On the street sometimes [Carrie] would see men working—Irishmen with picks, coal-heavers with great loads to shovel, Americans busy about some work which was a mere matter of strength—and they touched her fancy. Toil, now that she was free of it, seemed even a more desolate thing than when she was part of it. She saw it through a mist of fancy—a pale, somber half-light, which was the essence of poetic feeling […] Her sympathies were ever with that under-world of toil from which she had so recently sprung, and which she best understood. (15.48)

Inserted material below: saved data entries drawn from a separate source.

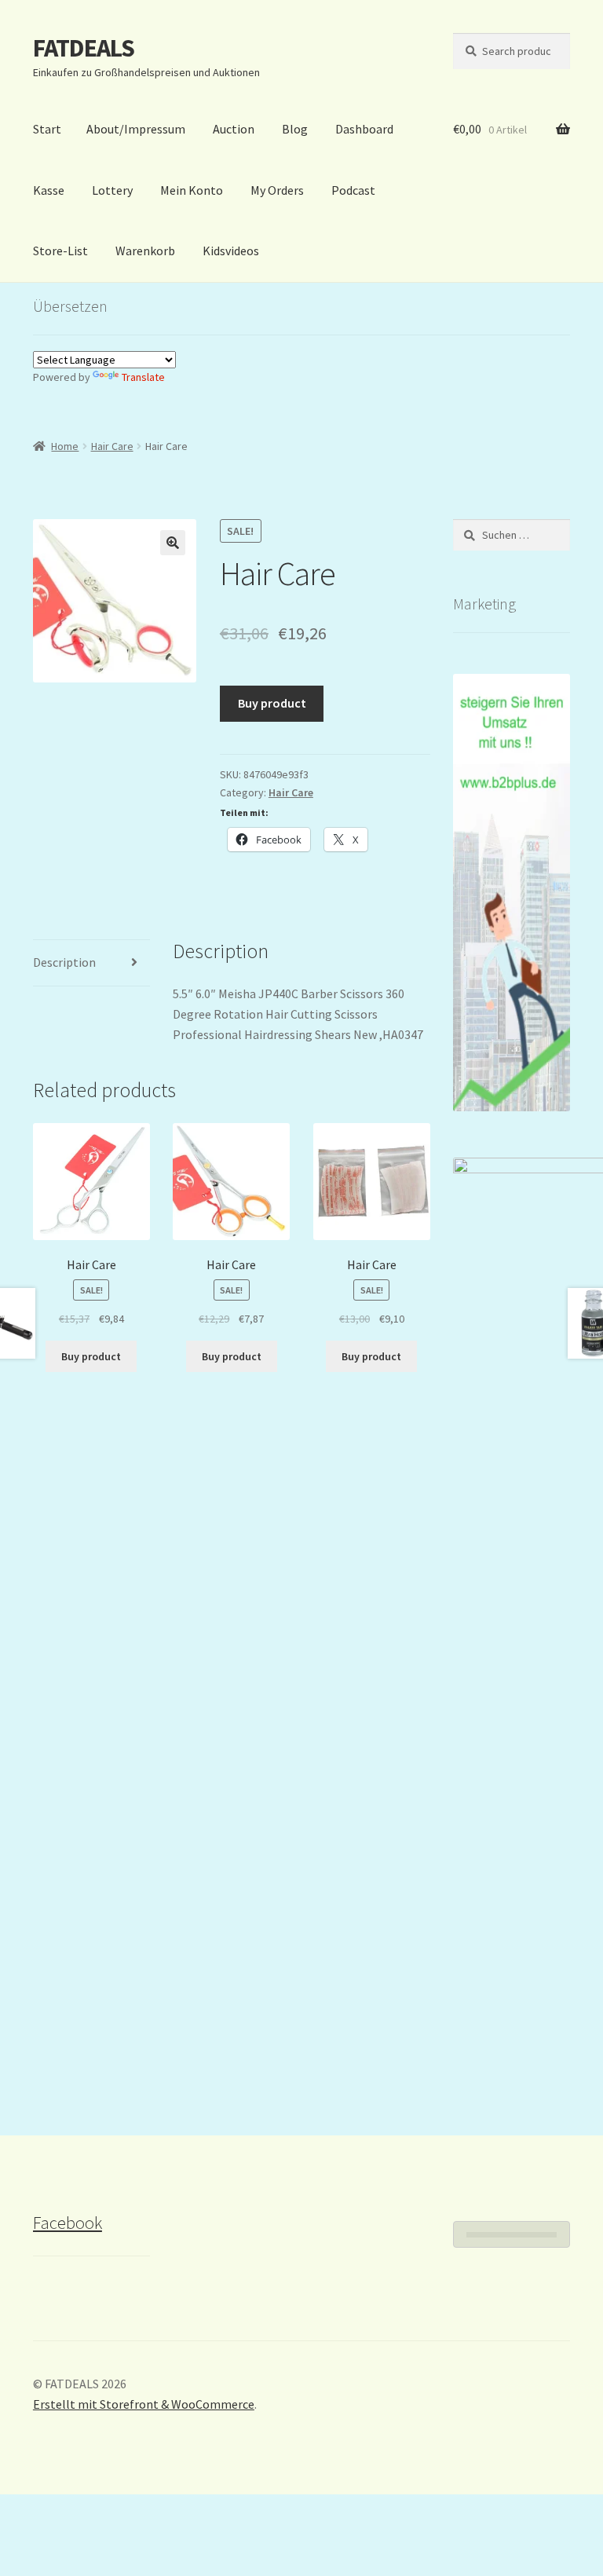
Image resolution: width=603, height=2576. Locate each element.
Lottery (112, 190)
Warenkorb (145, 250)
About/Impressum (135, 129)
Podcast (353, 190)
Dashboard (364, 129)
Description (64, 962)
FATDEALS (83, 48)
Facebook (67, 2223)
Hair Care (112, 446)
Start (47, 129)
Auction (233, 129)
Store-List (60, 250)
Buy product (272, 703)
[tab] (91, 963)
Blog (295, 129)
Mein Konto (191, 190)
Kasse (48, 190)
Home (65, 446)
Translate (143, 377)
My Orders (277, 190)
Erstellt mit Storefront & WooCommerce (143, 2404)
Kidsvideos (231, 250)
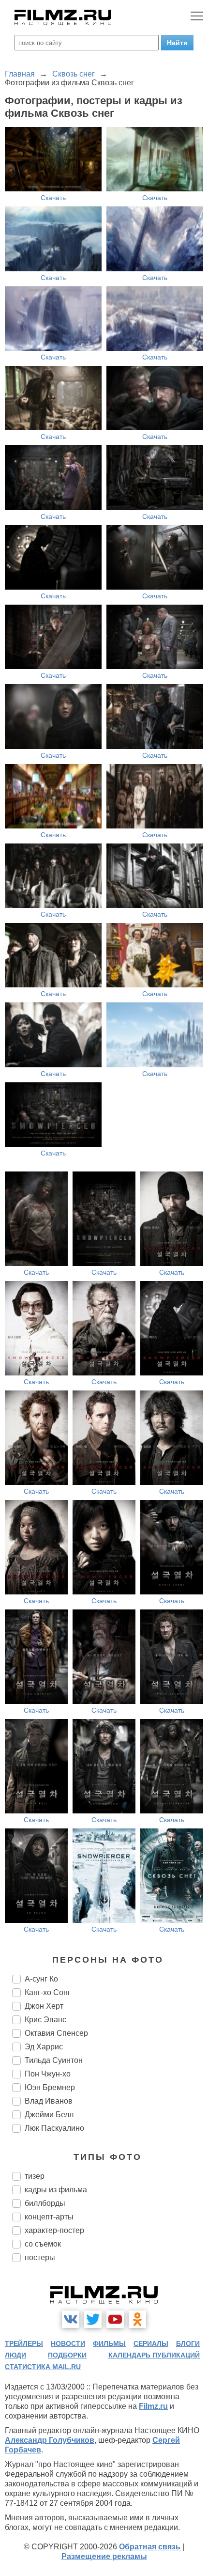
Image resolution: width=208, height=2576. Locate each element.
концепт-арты (49, 2217)
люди (15, 2355)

Seeing the exploited workers "through a mist of fancy" that was "the essence of poetic feeing" seems a little weird, doesn't it? It's almost like Carrie's happily kicking back with a bag of popcorn and watching the workers in some sentimental movie. This in and of itself puts her in a strange position vis-à-vis the workers—she seems way more into watching them sweat than actually doing something to help them.

Quote #3

[Carrie's] need of clothes—to say nothing of her desire for ornaments—grew rapidly as the fact developed that for all her work she was not to have them. The sympathy she felt for Hurstwood, at the time he asked her to tide him over, vanished with these newer urgings of decency. (39.2)

Ah, once again Carrie's lust for stuff seems to get in the way of her relationships to others. Here, specifically, it impedes her ability to sustain her compassion in any meaningful way, as her sympathy for Hurstwood vanishes at the prospect of rocking a new outfit. This is perhaps yet another reason she ends up alone at the end of the novel.